Rare ‘Polar Ring’ Galaxy Looks Like A Giant Eye In Space—And There Could Be More

Scientists using a radio observatory in Western Australia have stumbled upon two rare “polar ring galaxies” that resemble giant eyes with entire galaxies within.

PRGs are unusual galaxies that have a beautiful gas ring perpendicular to a spiral disk of stars.

Discovered during a study of hydrogen gas in 600 galaxies, the two galaxies—known as NGC 4632 and NGC 6156—are both spiral galaxies in the constellations Virgo and Ara, respectively.

The image, above, shows NGC 4632, among the first-ever galaxies revealed to have a polar ring by a radio telescope. The image is a composite of two images—a visible light image of the galaxy from the Subaru telescope in Hawaii and a radio image from the ASKAP telescope in Western Australia.

Most Spectacular In The Universe

“Polar ring galaxies are some of the most spectacular looking galaxies in the universe,” said Dr.

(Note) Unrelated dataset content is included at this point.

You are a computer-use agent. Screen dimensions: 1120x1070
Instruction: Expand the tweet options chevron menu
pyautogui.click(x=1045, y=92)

Nathan Deg, researcher, Department of Physics, Engineering Physics and Astronomy, Queen’s University, Canada, and lead author of a paper published in the Monthly Notices of the Royal Astronomical Society. “These findings suggest that one to three per cent of nearby galaxies may have gaseous polar rings, which is much higher than suggested by optical telescopes.”

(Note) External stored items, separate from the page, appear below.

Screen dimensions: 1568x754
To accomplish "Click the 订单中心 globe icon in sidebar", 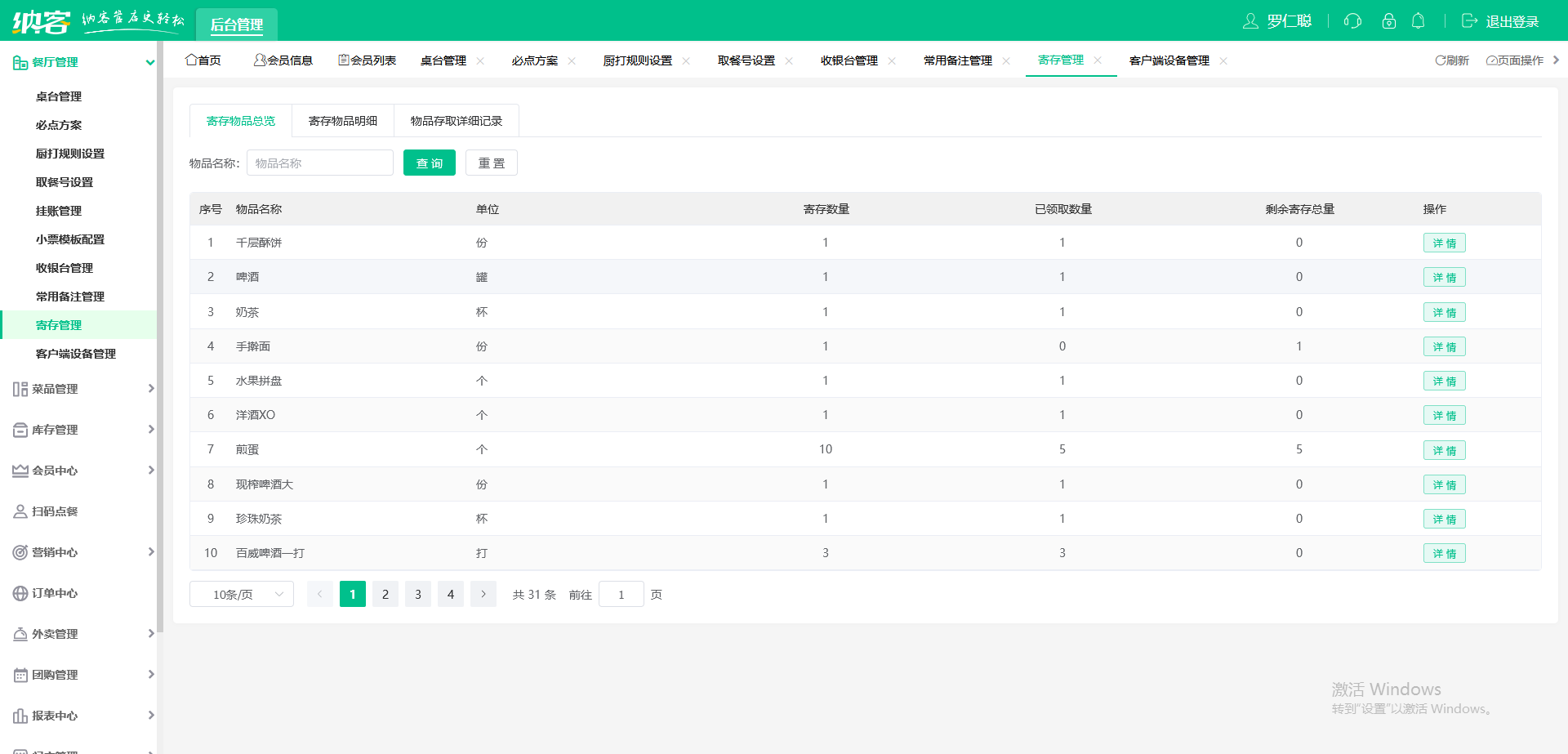I will point(20,594).
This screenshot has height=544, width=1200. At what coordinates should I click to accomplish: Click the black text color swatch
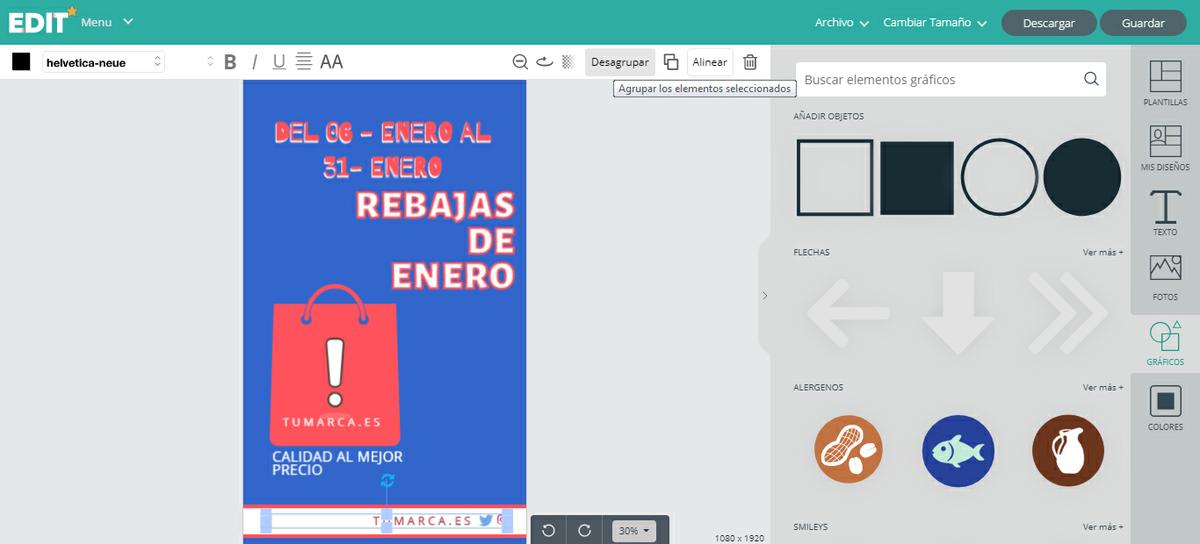[x=21, y=62]
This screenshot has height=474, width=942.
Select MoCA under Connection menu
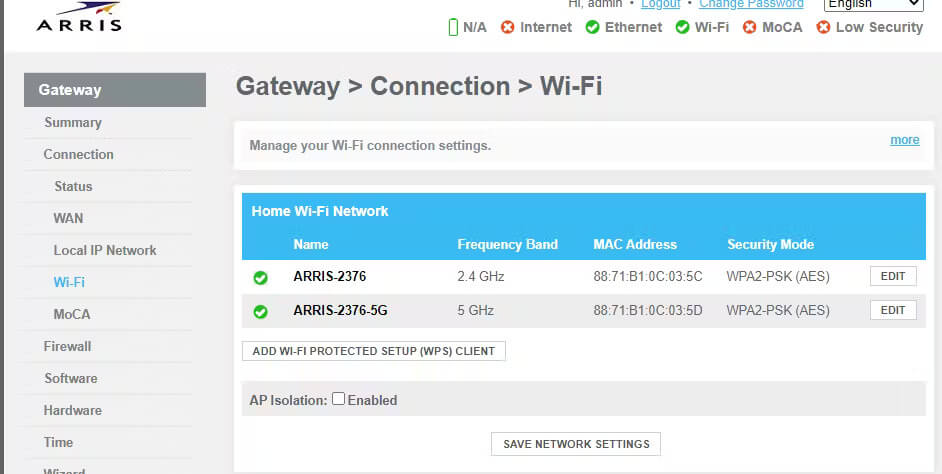coord(72,314)
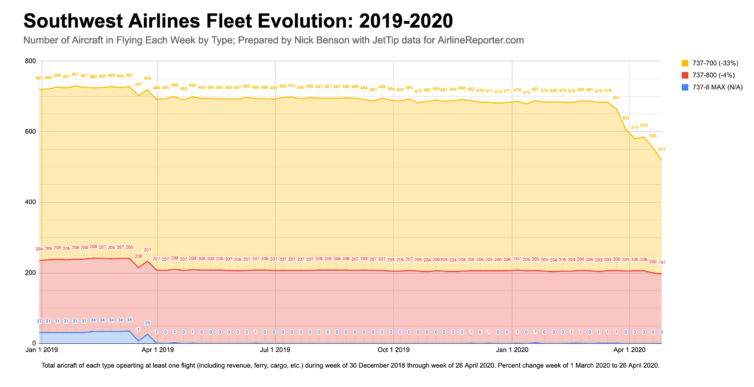The height and width of the screenshot is (387, 754).
Task: Select the 737-800 (-4%) legend label
Action: tap(714, 75)
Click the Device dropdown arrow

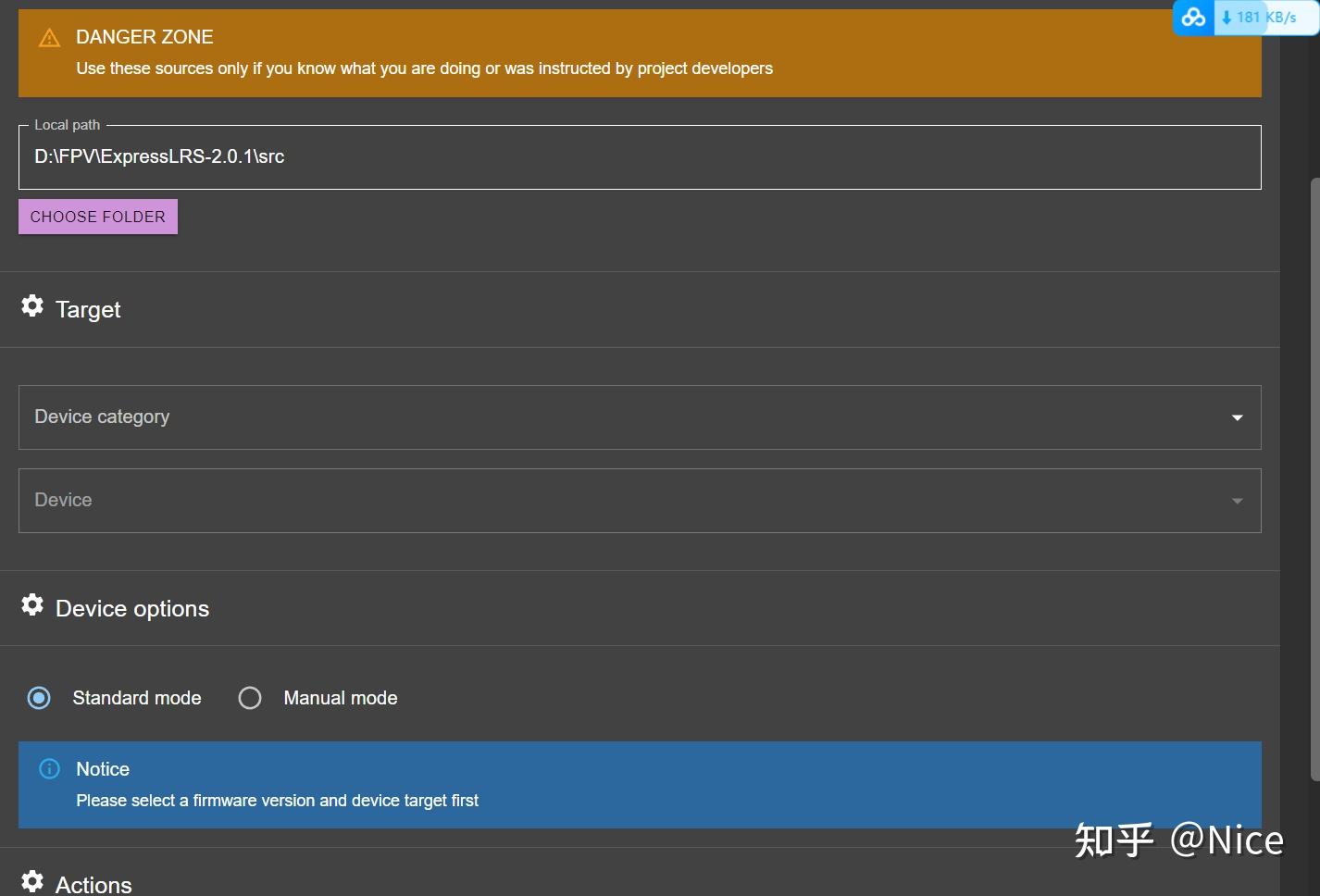pos(1237,501)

The rare galaxies were found as part of the WALLABY survey, which is now expected to detect hundreds of new polar ring galaxies, according to the authors. Overall it will detect atomic hydrogen emission from around half a million galaxies.

Serendipity At Its Best

“This is serendipity at its best—we found things we certainly didn’t expect to find,” said Dr. Kristine Spekkens, Professor (cross-appointed from Royal Military College), Department of Physics, Engineering Physics and Astronomy, Queen’s University, Canada. “These results are a really nice illustration of the tremendous value of mapping the sky more deeply and more widely than has ever been done before.”

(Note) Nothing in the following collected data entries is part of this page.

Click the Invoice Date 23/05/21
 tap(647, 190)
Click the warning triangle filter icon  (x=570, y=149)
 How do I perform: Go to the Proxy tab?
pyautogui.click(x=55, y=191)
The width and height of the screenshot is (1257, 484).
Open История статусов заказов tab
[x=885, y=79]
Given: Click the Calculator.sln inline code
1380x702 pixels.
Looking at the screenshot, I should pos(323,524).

It’s hoped that by investigating PRGs astronomers will better understand how galaxies evolve. However, it’s also thought that they can be used to investigate the shape of dark matter in a host galaxy. Accounting for about 85% of matter in the entire universe and only interacting with gravity, dark matter doesn’t absorb, reflect or emit light or energy.

ASKAP—a radio telescope owned and operated by CSIRO, Australia’s national science agency—is at Inyarrimanha Ilgari Bundara, CSIRO’s Murchison radio astronomy observatory on Wajarri Yamaji Country in Western Australia.

The scientists now hope to confirm their findings using the MeerKAT radio telescope in South Africa.

Wishing you clear skies and wide eyes.